But wait! They are already here and in record numbers. Robots are transforming everything from manufacturing to how we entertain. According to the International Federation of Robotics industrial robot sales has been growing annually for the last several years at over 17% while personal service robots have exceed annual growth sales of over 30%. The average automobile assembly plant currently has about 1 robot per 3 human workers but the robots account for over half of the manufacturing. In manufacturing robots handle heavy lifting and moving, precision painting, fitting, welding and inspection—freeing up humans to use their brains and dexterity to be more productive. But for all the growth in robotic manufacturing, the biggest frontier for robots is in personal service and general service such as search and rescue and agriculture.

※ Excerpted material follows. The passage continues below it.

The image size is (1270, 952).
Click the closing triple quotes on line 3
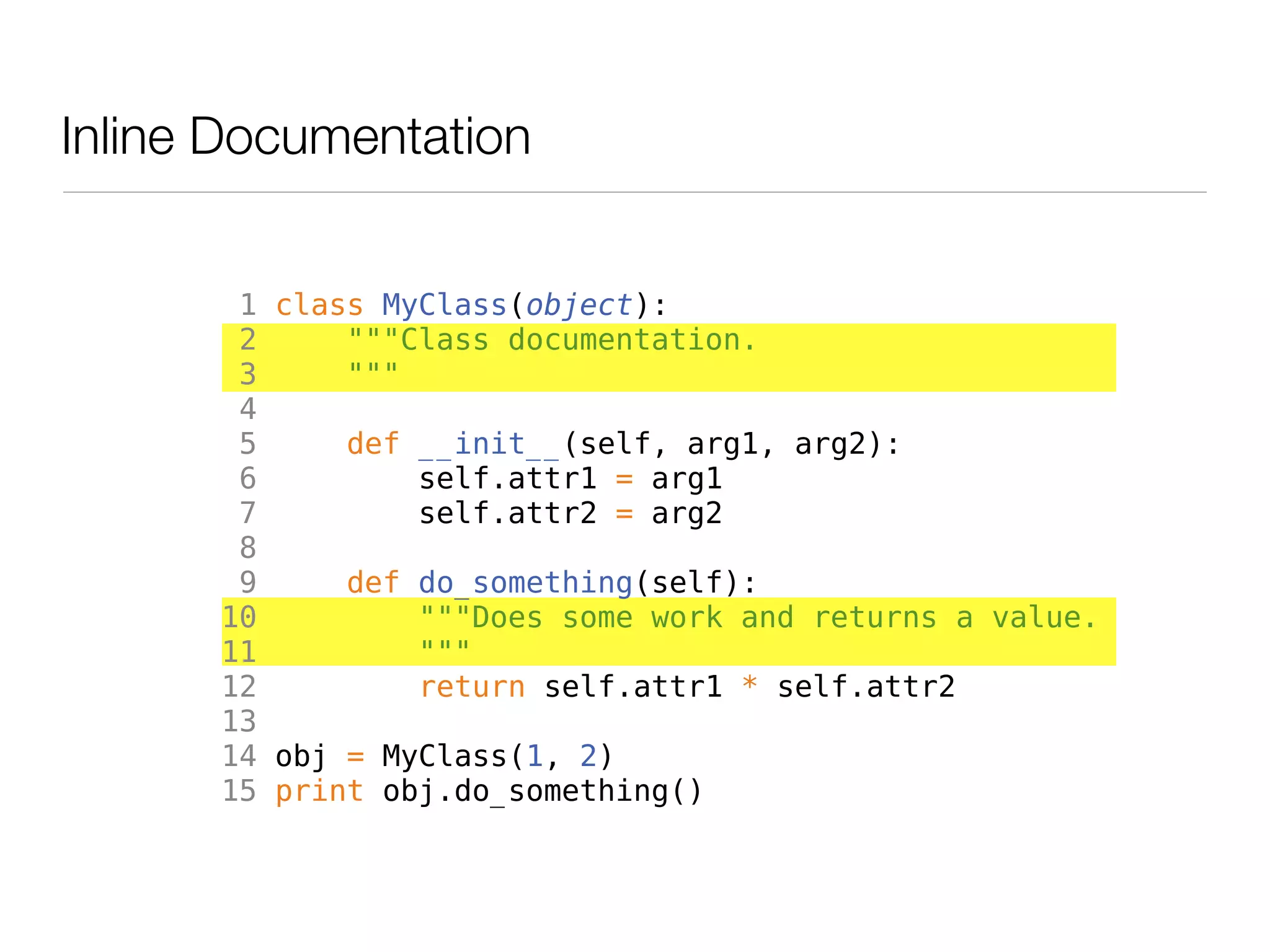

The first to use computers to gain productivity were corporations that could afford the initial multimillion dollar investment in the machines and supporting equipment not to mention the human cost to run and maintain them. In the early 1980s when personal computers arrived at a cost that individuals could afford then the explosion in computer use occurred. Robots are following the same path. Personal robots that vacuum and clean are everywhere as well as robots that entertain as toys and surrogate pets. Service robots that search in dangerous areas including nuclear facilities help save lives and perform work that humans simply can’t do. Robotic milking systems are the fastest growing area in agriculture in addition to robots that handle livestock in more humane ways and monitor their health 24/7.
Robots as a group—manufacturing and service continue to be one of the fastest growing areas of the U.S. economy, but get ready for the next surge in robots—fine-tuned dexterity and augmented human capacity. In 2016 a robot capable of threading a needle and handling an egg was announced to the world. This will usher in whole new uses for robots in health care and any task that requires exceptional dexterity—think harvesting ripe apples and clusters of grapes. Exoskeletons for humans to increase their strength and perform extraordinary tasks are being developed for military applications as well as dangerous jobs in policing, firefighting and logging.
The cry from Luddites is that robots are taking jobs from humans. But robots actually create more jobs than they destroy and elevate humans in the process—just as all of technology has done throughout the ages. Fewer people are needed to grow the food for us to eat, so people can become poets. The challenge for us all is to help transform our educational system to be agile and adaptable so that humans can be continuous learners.